> [Source extract]

((

Are you drinking too much during quarantine? Here are ways to stop.
I get it. You’re bored. You’re restless. The world feels different and changing and scary, and you’re looking for a tiny piece of euphoria in the middle of all this uncertainty.
Are you going to find it in a bottle? Maybe, but not for long. And the damage you might be doing during your quarantine drinking could linger beyond the COVID-19 outbreak.
The Centers for Disease Control and Prevention defines moderate drinking as up to one drink a day for women and two for men. As an addiction medicine specialist, I have to tell you—I don’t see an upside to having more than a drink a day. Even then, whatever boost you get from drinking you can find in a healthier place. Let’s explore what’s going on and how you can keep yourself from overdoing it.
Why are we drinking more during the COVID-19 outbreak?
U.S. liquor sales have skyrocketed since stay-at-home orders have gone into place across the country. One week in March saw sales up 54% over the previous year. Online sales have seen triple-digit percentage increases.
What’s driving this? A few factors. Simply put, folks are bored, and there’s a growing frustration in not being able to get out. Some are worried or having trouble sleeping and using alcohol as a sedative. (This doesn’t work, by the way. Alcohol might put you to sleep, but it reduces the quality of your sleep).
In addition, the lack of structure to our days makes some feel like they have permission to drink as much and as often as they want. They don’t have to worry about driving anywhere or going into the office with a hangover, and they’re not waiting until 5 p.m. on a Friday night to crack open a beer. Weekend drinkers are living an eternal weekend.
If this is a short-term COVID-19 drinking binge, does it matter?
For a lot of people, this increased drinking will be similar to what they do on vacation. And when this particular “vacation” is over, they’ll buckle down, lay off the bottle and get serious again.
But for others, it will continue. Research has shown us that the more you drink, the more you risk developing a drinking problem. Your tolerance increases and you need to consume more to achieve the effect you desire. If you start drinking more, you’ll be likely to continue.
In the short-term, drinking is also contributing to the spike in domestic violence cases we’re seeing during the COVID-19 outbreak. And it’s sending some drinkers on a downward mental health spiral (it’s one of those ironic things—you drink because you’re depressed, but alcohol makes depression worse).
For many, this is far from harmless fun.
What should we do instead of drinking?
Like I said, I know you’re restless. But you have options besides drinking, and I know you can choose them. How? Because at the moment I write this, months into the COVID-19 outbreak, not a single one of my patients has experienced a relapse. They’ve found creative ways to get support (group Zoom meetings, for example) and have been able to avoid some strong triggers (by not being around other drinkers or keeping alcohol in the house).
They’re also finding healthy ways to use this spare time we suddenly find ourselves trying to fill. We can all practice these.
- Meditate. If you drink to relax, that gets to be the only arrow in your quiver. You never really learn how to deal with things like stress. Meditation, on the other hand, is 1,000 times better for you. Here are some free mindfulness recordings to help you start.
- Take up a new hobby. I’ve see a lot people for whom drinking is the only way they know how to have fun. You can do better than this. My wife recently dusted off her sewing machine and is becoming an expert on sewing masks. Now’s the time to learn how to play guitar or become the best baker in your neighborhood.
- Eat healthy foods. Watch out for sugar, which can spark alcohol cravings and give you a similar high to drinking. Don’t swap one bad habit for another.
- Exercise. This one goes without saying.
- Take hot showers. You can’t get a massage right now, so this is a good alternative to helping you relax.
- Read. The online library of literature is infinite.
- Look around you. See what projects you’ve been sacrificing to drinking. Can you tidy up your desk space, revamp your office, paint the room?
Above all, try to take a step back and look at what you’re doing. Our culture puts so much emphasis on drinking, but it’s not what it’s cracked up to be. A lot of it is mindless. It steals our precious time together. Just ask yourself: Do I really want this?
Brad Lander is a clinical psychologist and addiction medicine specialist at The Ohio State University Wexner Medical Center.

))

> [Work instruction A]
Answer these questions from the quarantine drinking article:
(i) How does the Centers for Disease Control and Prevention define moderate drinking for women?
(ii) By what percentage were U.S. liquor sales up during one week in March compared with the previous year?
(iii) What is the author's wife becoming an expert on sewing?
> [Work instruction B]
List every activity the quarantine drinking article gives as a bulleted alternative to drinking.

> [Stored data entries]
((

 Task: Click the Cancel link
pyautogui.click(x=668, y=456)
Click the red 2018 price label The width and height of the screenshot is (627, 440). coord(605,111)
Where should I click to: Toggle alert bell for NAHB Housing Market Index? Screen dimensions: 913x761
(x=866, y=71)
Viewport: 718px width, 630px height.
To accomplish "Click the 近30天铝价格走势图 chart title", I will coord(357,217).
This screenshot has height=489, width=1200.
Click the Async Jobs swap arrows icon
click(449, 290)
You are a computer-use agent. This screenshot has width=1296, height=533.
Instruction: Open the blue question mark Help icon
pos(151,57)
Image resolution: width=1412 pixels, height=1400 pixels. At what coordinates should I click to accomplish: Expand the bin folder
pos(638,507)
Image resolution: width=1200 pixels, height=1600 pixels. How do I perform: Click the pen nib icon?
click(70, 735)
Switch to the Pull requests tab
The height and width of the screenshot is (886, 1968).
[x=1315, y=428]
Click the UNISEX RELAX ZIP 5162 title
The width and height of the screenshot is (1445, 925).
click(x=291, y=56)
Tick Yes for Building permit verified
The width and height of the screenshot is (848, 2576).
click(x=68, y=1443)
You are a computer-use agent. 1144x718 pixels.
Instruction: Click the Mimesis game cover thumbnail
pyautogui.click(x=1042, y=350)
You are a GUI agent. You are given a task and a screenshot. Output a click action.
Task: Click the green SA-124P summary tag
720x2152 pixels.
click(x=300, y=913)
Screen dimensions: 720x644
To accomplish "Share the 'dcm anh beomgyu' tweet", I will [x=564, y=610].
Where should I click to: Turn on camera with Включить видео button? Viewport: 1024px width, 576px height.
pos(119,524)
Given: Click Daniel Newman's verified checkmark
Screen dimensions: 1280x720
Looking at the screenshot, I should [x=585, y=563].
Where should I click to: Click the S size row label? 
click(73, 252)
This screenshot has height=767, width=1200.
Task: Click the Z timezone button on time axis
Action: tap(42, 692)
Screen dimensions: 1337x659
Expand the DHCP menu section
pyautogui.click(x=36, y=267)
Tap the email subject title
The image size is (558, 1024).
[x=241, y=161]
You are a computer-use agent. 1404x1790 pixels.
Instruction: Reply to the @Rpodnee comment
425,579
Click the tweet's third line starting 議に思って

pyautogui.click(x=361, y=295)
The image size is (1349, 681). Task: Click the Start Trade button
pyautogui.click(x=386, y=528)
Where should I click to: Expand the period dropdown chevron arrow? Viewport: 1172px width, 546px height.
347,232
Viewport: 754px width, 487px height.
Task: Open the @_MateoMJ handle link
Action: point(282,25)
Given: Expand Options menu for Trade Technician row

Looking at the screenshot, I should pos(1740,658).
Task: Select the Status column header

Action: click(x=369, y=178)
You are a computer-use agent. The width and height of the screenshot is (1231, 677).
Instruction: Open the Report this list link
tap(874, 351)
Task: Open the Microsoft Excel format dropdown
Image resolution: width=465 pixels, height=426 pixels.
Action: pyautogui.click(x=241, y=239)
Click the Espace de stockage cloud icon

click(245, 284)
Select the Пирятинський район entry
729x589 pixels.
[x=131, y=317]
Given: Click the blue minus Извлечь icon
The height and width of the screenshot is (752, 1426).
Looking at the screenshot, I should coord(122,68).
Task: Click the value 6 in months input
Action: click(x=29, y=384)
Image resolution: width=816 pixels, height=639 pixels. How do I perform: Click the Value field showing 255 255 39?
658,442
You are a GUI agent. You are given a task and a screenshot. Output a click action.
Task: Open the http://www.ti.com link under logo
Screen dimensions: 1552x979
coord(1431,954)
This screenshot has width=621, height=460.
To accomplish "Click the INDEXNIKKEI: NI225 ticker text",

))

> [Final answer A]
(i) Up to one drink a day
(ii) 54%
(iii) Masks

> [Final answer B]
Meditate
Take up a new hobby
Eat healthy foods
Exercise
Take hot showers
Read
Look around you